**What is being asked:**
In the entries below, identify every line with the string "Open" and copy it.

**Supplied data:**
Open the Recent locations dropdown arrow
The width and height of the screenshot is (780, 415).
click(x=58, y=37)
* * *
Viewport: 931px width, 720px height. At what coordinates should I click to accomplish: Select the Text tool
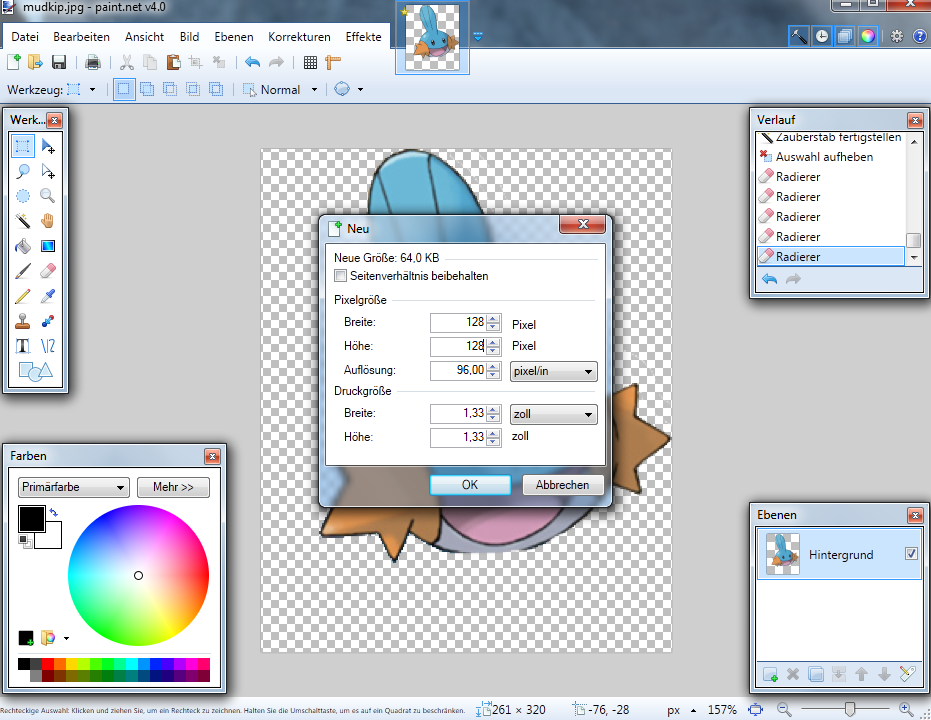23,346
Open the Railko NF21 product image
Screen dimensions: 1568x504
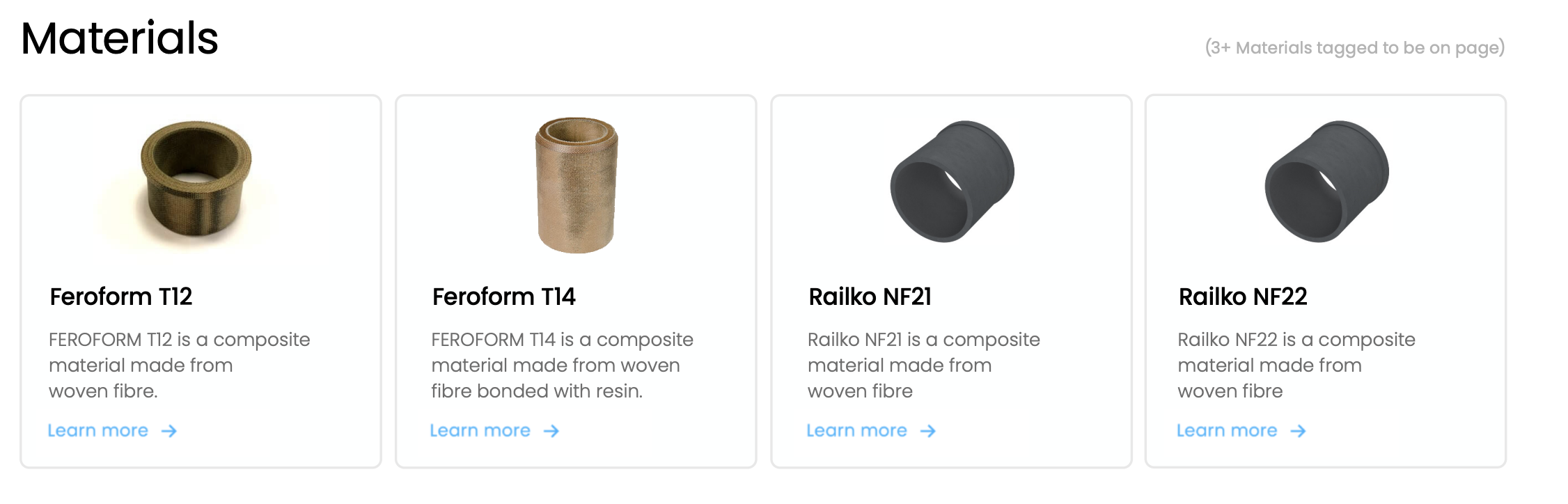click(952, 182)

**Result:**
Open the Recent locations dropdown arrow
Open the Railko NF21 product image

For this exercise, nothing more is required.